+++ DATA RECORDS

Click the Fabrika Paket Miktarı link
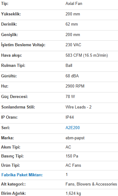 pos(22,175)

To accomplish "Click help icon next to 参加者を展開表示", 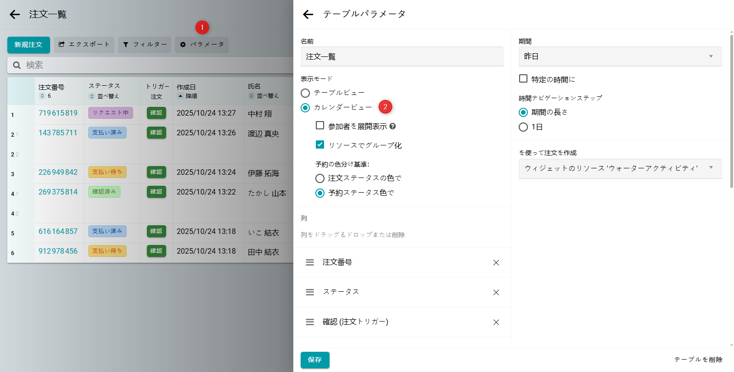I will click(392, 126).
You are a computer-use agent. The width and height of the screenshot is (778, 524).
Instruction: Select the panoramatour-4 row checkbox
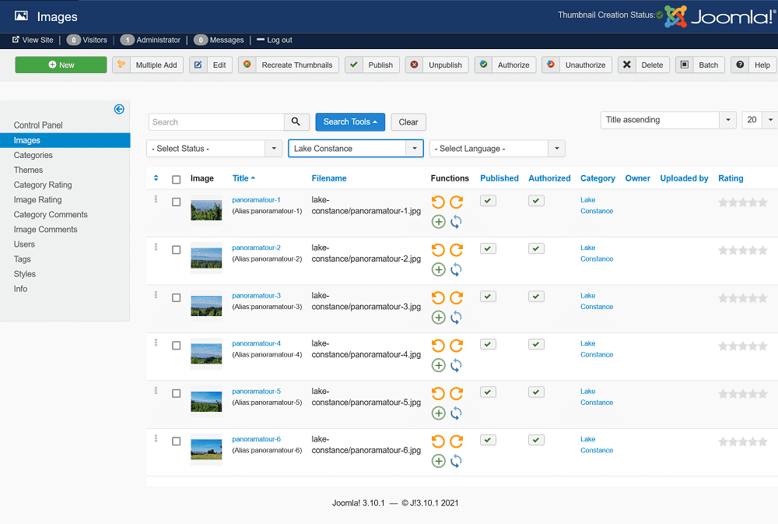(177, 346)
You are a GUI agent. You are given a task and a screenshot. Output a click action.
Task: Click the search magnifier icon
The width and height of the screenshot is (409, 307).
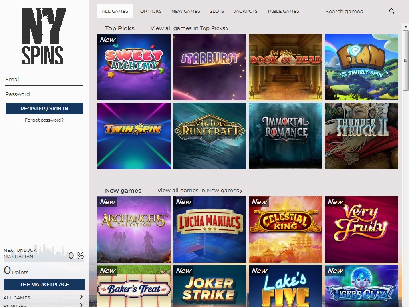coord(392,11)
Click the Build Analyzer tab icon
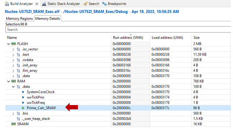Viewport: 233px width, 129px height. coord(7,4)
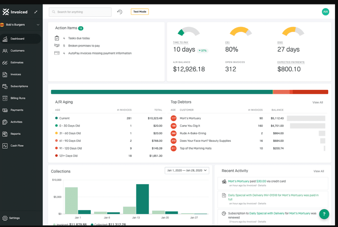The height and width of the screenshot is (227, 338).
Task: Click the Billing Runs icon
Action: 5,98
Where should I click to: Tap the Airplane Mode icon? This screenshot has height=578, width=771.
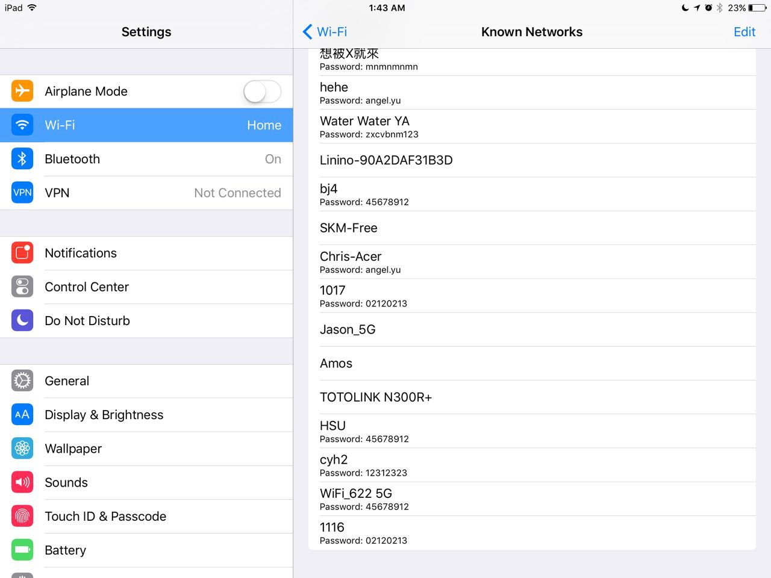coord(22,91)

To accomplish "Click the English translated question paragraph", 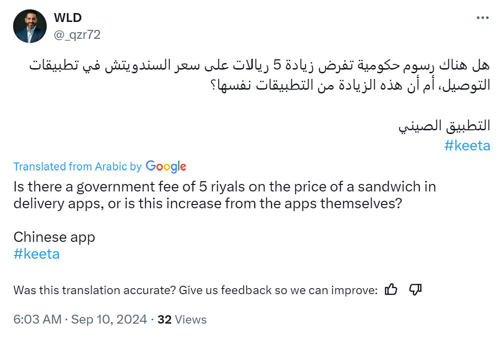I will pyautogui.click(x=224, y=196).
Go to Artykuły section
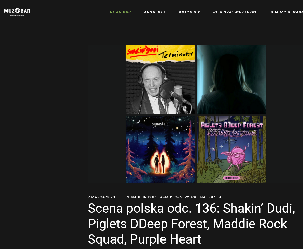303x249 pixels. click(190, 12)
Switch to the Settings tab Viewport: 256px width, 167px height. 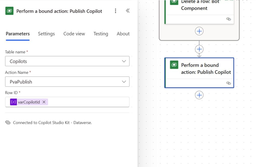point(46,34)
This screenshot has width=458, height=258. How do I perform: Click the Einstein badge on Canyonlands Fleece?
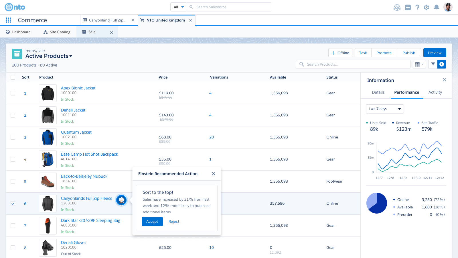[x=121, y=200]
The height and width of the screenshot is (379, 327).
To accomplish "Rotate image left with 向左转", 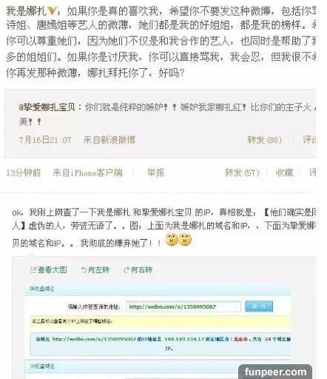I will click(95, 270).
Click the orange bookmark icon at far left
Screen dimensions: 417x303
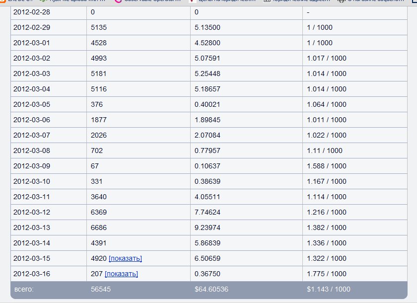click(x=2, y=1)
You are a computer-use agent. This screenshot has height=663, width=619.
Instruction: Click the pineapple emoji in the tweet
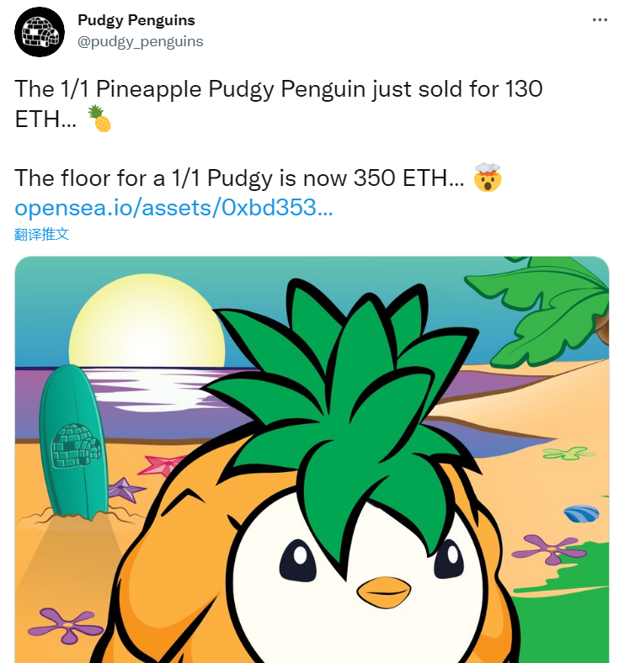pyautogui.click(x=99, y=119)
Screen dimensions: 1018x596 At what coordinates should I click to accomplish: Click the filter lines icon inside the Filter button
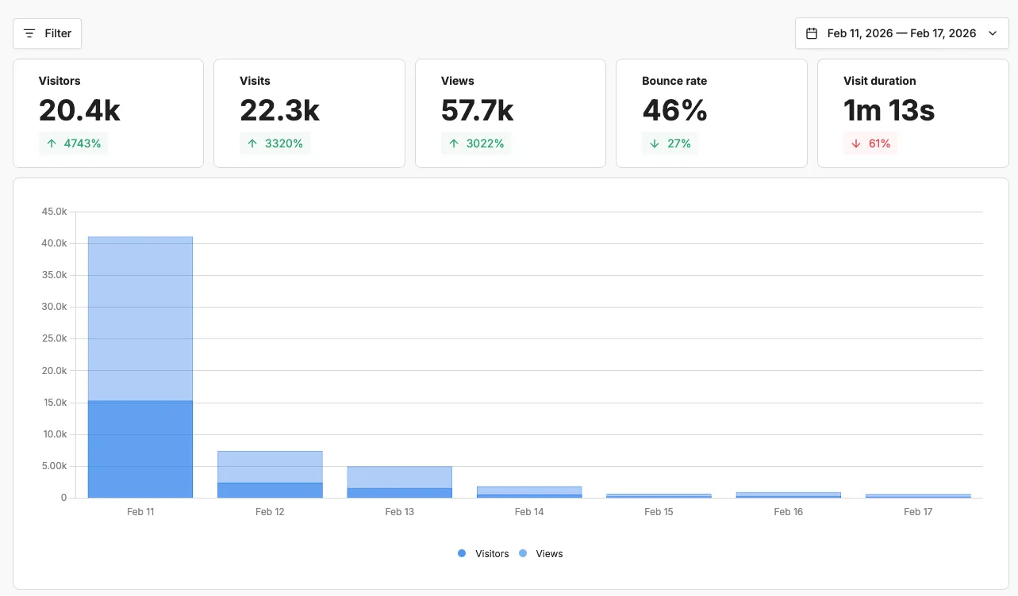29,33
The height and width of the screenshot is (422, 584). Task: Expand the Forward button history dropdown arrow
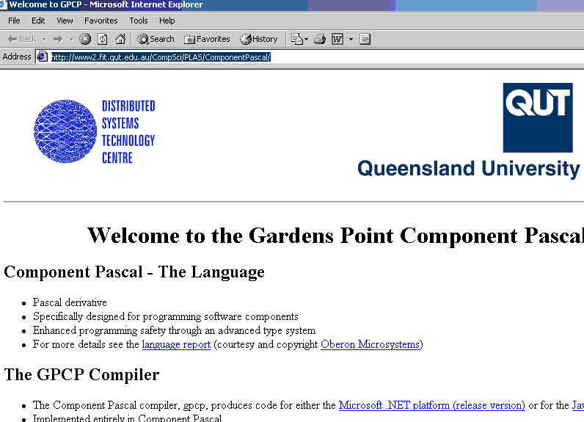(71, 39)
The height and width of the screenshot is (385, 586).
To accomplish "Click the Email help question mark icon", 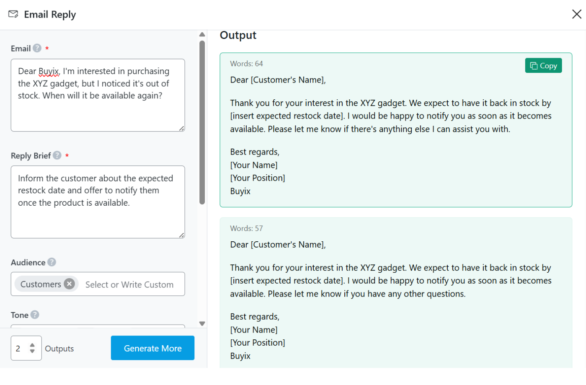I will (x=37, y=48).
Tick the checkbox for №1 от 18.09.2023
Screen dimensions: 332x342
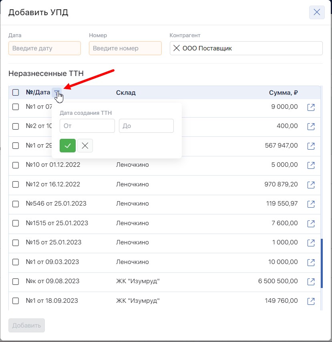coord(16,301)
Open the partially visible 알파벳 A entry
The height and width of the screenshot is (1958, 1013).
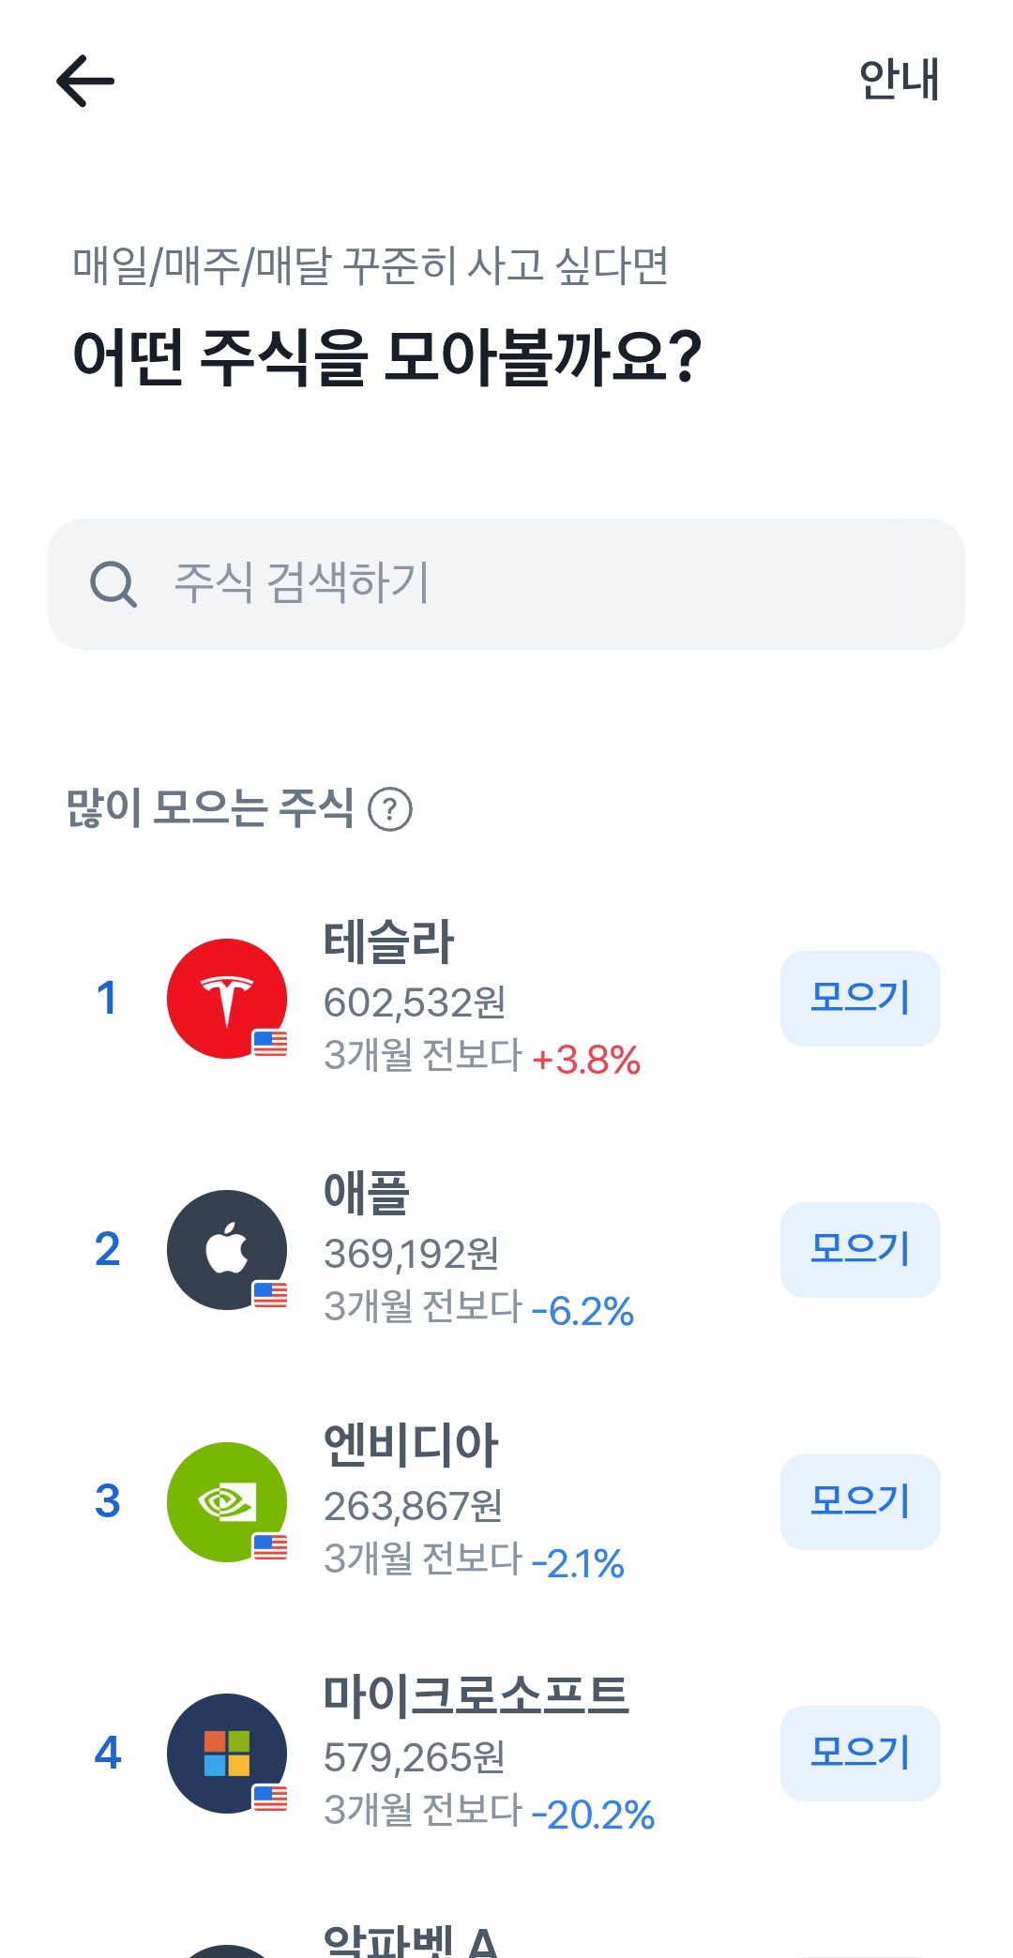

++++++

Show every line in the listing above that carries the word "computer".

You are a computer-use agent. The width and height of the screenshot is (778, 524).
You are a computer-use agent. This screenshot has height=663, width=619.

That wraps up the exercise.